De 18 a 20 de maio em Serra Talhada, artistas fizeram o congresso tendo como tema o “Papel político do artista”

A Associação de Realizadores de Teatro de PernambucoARTEPE, realizou neste final de semana, de 18 a 20 de maio, seu V CONGRESSO DE TEATRO, que foi sediado no Espaço Cultural Anildomá Willans (anexo ao Museu do Cangaço), na cidade de Serra Talhada, no Sertão do Pajeú, com o tema:“O papel político do artista”.

O tema foi escolhido durante Encontro de Grupos realizado em Palmares no ano passado, quando a entidade deliberou tomar posição em relação ao momento político vivido no país, onde na sua opinião, há um clima de intolerância e patrulhamento, sobretudo em relação às artes e aos artistas.
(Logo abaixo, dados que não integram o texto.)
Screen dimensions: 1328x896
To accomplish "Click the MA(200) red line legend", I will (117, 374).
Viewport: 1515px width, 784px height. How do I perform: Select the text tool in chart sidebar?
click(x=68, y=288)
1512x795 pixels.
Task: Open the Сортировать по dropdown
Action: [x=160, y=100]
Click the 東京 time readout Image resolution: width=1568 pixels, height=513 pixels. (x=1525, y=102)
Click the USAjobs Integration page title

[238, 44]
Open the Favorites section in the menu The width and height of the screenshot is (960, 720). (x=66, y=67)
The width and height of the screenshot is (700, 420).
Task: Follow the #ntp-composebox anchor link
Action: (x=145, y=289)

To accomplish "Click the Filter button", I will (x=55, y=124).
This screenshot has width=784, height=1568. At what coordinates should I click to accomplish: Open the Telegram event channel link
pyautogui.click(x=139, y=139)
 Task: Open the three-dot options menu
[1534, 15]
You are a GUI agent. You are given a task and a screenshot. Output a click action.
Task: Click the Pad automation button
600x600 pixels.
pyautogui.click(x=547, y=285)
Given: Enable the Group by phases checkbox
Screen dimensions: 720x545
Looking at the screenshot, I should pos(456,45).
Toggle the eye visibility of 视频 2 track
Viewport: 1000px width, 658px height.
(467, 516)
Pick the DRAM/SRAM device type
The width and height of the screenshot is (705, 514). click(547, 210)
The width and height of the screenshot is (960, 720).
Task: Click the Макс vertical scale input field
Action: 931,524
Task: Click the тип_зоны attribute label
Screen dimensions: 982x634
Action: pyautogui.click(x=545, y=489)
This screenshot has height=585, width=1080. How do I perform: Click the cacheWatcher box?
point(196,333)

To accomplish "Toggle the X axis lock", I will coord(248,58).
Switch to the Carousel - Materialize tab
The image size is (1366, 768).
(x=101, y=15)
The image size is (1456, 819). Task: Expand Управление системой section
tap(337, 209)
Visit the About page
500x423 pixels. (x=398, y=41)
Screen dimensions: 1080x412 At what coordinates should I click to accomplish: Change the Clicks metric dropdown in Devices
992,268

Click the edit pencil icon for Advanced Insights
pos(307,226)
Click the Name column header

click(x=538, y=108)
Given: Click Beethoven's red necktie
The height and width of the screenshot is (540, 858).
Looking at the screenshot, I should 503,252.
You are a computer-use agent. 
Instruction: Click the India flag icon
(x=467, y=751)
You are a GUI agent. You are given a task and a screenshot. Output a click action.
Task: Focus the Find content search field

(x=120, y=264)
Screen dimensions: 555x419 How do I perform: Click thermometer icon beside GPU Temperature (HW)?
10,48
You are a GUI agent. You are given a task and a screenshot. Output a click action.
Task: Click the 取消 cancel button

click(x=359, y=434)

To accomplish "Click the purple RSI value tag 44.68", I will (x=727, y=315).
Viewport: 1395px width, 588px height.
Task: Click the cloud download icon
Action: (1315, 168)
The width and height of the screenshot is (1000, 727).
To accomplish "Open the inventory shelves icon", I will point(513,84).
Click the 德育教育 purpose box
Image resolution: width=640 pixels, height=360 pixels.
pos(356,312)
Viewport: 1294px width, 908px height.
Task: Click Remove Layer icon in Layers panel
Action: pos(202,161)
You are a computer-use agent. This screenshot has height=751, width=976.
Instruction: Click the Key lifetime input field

A pauta do V Congresso debateu por exemplo a ação ADPF 293 da Procuradoria Geral da República que, se aprovada, não exigirá mais formação e capacitação conforme prevê a Lei 6.533/78 que regulamenta a profissão de “Artistas e Técnicos em Espetáculos de Diversão”, uma conquista de 40 anos, pois a Lei é de 1978 e foi conseguida através de muita luta.

Esteve também em debate o fortalecimento das entidades representativas e seu papel enquanto porta vozes dos que militam na cultura ou fizeram desta uma profissão, bem como o fortalecimento dos vários movimentos que estão surgindo, sempre empurrados para tal a partir de uma conjuntura adversa vivida em nosso país.

A programação teve duas mesas de debate: 1) Roda de Diálogo com o tema “Artista Profissional Sim”, com Paulo de Pontes, Manoel Constantino e Paulo de Castro e 2) Mesa Redonda com o tema “O papel político do artista”, com Palestra de Karl Marx e Mediação de Emanuel David.

Para abrilhantar o evento a Filarmônica de Serra Talhada fez a abertura na sexta-feira e houve também apresentações dos seguintes espetáculos “Pernambuco é Você”, da Companhia foco 3 do Coliseu com direção de Isaltino Caetano, “Elas Contam Tudo”, da Companhia Omoiós de Teatro, com direção de Manoel Constantino e o “Grupo de Xaxado Zabelê”, com direção de Edilson Leite da FCCL.

A Artepe, fundada em janeiro de 2003, é uma entidade civil de direito privado sem fins econômicos, que objetiva organizar e incentivar as Artes Cênicas, estando aberta a novas filiações para grupos de Teatro, Dança, Circo e Ópera. Possui companhias em todas as Macrorregiões de Pernambuco que levam à cena projetos e espetáculos premiados pela crítica, costumeiramente aplaudidos por expressivo público, o que garante postos de trabalho na Economia do Terceiro Setor, sem perder, contudo, o foco na discussão política e na formação continuada de seus membros.